On the contrary, it is my impression the experienced Julia programmers, including those involved in JuliaLang/julia, take correctness seriously. More so than in many other PL communities.

> there are people working on traits/interfaces - but these are still peripheral projects and not part of the core mission to my knowledge

What exactly do you mean by "traits" or "interfaces"? Why do you think these "traits" would help with the issues that bug you?


True, actually they are good in following up on numerical correctness, so I should be rephrase 'correctness in computation' to 'correctness in composition' - the types of bugs that arise from mashing a lot of modules together. On the one hand it's not a Julia issue but a package ecosystem issue.

I think you're actually even more active in the Julia community so maybe I don't have to summarize the debate but these are the types of traits and interface packages being developed that are meant to formalize how modules can be used and extended by others.

https://github.com/rafaqz/Interfaces.jl

https://discourse.julialang.org/t/interfaces-traits-in-julia...


What I wanted to say is that I'm skeptical regarding "interfaces", either as a language feature or as a package. Although TBH I have not yet given any specific "interfaces" design more than a cursory glance, so my position is not really justified.

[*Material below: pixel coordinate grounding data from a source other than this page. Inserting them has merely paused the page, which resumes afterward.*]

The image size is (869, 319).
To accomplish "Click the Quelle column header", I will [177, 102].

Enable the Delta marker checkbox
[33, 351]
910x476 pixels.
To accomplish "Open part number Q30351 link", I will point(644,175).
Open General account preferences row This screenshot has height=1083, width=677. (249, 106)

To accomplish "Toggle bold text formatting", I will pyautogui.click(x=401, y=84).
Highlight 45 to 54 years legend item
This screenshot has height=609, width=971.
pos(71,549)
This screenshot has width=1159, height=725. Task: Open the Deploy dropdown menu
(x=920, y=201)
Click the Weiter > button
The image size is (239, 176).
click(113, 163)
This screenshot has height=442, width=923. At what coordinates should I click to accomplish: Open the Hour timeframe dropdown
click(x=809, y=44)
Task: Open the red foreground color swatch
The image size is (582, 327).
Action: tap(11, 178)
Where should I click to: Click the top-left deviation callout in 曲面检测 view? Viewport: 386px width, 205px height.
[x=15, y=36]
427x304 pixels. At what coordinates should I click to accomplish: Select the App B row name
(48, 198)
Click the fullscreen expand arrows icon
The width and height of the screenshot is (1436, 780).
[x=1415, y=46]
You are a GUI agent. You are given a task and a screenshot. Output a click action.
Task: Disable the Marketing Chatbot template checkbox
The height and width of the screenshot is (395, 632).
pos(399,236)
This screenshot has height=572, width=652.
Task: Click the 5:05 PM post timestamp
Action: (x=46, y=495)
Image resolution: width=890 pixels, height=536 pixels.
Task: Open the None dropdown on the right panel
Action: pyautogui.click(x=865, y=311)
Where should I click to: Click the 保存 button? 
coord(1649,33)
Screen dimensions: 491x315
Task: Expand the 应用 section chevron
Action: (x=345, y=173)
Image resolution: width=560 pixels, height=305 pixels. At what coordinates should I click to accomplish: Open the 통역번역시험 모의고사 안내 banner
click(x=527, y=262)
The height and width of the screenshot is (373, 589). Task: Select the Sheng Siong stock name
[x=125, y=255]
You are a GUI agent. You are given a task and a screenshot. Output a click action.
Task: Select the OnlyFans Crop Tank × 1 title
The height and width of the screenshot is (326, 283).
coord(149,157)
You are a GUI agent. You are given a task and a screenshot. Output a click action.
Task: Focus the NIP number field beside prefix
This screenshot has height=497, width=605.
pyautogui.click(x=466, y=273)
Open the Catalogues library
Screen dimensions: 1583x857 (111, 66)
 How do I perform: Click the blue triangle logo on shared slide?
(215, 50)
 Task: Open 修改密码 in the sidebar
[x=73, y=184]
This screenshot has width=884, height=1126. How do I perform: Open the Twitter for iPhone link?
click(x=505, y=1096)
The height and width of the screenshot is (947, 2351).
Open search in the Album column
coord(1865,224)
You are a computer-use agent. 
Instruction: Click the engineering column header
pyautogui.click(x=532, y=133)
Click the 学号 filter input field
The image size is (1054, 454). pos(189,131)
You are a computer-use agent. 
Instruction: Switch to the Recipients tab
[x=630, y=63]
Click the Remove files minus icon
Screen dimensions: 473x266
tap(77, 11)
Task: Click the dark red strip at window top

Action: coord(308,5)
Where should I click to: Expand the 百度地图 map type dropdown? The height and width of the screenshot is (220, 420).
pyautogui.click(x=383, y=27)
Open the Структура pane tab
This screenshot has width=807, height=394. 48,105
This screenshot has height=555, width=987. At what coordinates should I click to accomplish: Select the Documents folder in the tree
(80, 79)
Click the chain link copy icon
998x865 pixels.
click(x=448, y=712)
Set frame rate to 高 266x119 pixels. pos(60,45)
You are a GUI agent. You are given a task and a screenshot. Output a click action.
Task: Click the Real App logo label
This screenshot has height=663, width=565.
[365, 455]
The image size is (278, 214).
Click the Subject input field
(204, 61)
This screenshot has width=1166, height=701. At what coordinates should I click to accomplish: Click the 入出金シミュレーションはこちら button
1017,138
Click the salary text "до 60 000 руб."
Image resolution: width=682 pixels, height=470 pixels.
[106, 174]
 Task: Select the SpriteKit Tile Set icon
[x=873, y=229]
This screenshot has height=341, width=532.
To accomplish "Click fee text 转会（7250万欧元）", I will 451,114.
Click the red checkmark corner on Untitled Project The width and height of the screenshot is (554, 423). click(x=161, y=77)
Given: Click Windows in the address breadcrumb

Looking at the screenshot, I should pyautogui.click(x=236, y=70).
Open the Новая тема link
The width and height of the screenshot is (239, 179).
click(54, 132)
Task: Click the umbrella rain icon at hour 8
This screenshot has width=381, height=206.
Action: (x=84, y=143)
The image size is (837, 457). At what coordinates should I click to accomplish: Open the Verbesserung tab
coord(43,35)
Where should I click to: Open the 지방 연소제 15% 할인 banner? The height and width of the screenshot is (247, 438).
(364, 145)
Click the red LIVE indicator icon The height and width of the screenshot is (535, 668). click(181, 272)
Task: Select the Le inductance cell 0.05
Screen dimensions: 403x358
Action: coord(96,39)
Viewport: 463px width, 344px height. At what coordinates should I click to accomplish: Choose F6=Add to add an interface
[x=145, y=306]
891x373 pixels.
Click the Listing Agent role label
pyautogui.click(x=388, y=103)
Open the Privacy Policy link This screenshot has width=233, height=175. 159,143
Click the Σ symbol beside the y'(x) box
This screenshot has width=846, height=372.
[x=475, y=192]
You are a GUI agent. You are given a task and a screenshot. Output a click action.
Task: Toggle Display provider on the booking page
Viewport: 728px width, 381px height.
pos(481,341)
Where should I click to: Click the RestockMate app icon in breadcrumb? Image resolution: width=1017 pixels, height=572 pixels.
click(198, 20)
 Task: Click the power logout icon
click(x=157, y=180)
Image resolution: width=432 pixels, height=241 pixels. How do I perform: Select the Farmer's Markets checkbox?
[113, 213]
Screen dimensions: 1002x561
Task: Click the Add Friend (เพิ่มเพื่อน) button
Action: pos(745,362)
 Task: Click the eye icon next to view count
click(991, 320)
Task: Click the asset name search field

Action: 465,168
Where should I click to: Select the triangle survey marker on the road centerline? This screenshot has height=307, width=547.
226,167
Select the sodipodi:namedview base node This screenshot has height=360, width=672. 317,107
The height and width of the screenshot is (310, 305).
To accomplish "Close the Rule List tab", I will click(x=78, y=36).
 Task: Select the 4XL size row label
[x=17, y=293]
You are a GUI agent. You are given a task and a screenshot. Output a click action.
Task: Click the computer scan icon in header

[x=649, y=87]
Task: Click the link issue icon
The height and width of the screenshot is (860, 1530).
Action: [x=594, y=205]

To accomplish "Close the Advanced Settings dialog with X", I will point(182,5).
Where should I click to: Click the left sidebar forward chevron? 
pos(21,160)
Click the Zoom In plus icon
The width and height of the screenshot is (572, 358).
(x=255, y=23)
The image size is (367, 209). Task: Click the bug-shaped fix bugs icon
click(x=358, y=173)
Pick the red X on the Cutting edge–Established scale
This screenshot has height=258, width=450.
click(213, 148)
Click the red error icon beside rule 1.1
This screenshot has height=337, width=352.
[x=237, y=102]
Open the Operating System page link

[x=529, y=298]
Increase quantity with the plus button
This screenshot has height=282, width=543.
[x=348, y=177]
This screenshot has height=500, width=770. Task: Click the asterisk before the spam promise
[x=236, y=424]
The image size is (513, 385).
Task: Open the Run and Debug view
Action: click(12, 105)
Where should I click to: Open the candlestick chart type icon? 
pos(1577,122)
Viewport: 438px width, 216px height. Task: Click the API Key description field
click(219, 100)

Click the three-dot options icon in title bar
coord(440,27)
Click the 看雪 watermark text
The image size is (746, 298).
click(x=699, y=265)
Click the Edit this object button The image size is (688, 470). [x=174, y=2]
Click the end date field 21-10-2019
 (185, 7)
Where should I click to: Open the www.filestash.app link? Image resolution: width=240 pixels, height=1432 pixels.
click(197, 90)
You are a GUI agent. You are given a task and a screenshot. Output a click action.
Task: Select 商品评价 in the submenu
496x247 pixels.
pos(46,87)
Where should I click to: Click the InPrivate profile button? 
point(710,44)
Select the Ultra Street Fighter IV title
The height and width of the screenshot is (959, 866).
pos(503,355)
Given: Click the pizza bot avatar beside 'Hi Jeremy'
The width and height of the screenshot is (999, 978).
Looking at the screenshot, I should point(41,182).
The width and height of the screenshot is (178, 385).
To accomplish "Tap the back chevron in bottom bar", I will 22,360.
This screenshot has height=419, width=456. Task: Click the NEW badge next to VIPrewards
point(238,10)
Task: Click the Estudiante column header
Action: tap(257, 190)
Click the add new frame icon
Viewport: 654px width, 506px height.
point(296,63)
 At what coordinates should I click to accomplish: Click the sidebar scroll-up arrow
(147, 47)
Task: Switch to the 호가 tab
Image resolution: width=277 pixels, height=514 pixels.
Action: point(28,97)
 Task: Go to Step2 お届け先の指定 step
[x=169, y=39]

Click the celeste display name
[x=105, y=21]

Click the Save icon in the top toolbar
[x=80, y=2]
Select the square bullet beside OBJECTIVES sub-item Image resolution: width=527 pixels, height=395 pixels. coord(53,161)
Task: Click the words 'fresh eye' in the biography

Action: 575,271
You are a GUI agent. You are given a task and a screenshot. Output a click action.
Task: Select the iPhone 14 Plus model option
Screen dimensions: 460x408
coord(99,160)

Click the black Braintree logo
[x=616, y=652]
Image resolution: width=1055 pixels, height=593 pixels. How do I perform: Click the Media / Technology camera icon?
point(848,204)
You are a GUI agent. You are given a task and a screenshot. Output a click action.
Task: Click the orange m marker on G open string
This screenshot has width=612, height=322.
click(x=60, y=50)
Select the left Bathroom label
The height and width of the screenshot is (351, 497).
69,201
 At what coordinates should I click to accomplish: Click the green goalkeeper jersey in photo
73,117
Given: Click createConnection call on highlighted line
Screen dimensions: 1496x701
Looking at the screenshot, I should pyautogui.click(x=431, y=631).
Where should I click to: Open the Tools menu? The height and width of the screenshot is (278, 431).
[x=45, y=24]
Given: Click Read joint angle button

The Julia world is already quite careful with testing and CI. Apart from the usual unit testing, many packages do employ integration testing. The Julia project itself (compiler, etc) is tested against the package ecosystem quite often (regularly and for select pull requests).


I certainly didn't mean to imply that Julia's community was incompetent or that they were not doing integration testing. CRAN's approach (which is mandatory integration testing against all known dependents enforced by the packaging authority - the global and mandatory nature being what makes it different) is genuinely innovative and radical. I don't think that's an approach that should be adopted lightly or by most ecosystems, but I do observe that a.) these languages have similar goals and b.) it's an approach intended to solve problems of much the same shape as described in the article.

Again I think this approach is too radical for most ecosystems, but Julia is pursuing a similarly radical level of composability/reusability and evidently encountering difficulties with it, so I think there may be a compatibility there.


I don't think testing against every existing dependent would make sense currently. The issue is the lack of tooling for mechanically checking whether the dependent accesses implementation details of the dependency, in which case it would be valid for the dependency to break the dependent.

There are some proposals to forbid the registration of a package release which trespasses on the internals of another package, though.

I hope someone tackles the above sooner or later, but another issue is the approach of testing every known dependent package might be very costly, both in terms of compute and manual labor, the latter because someone would have to do the work of maintaining a blacklist for packages with flaky unit tests. The good news is that this work might considerably overlap with the already existing PkgEval infrastructure. We'll see.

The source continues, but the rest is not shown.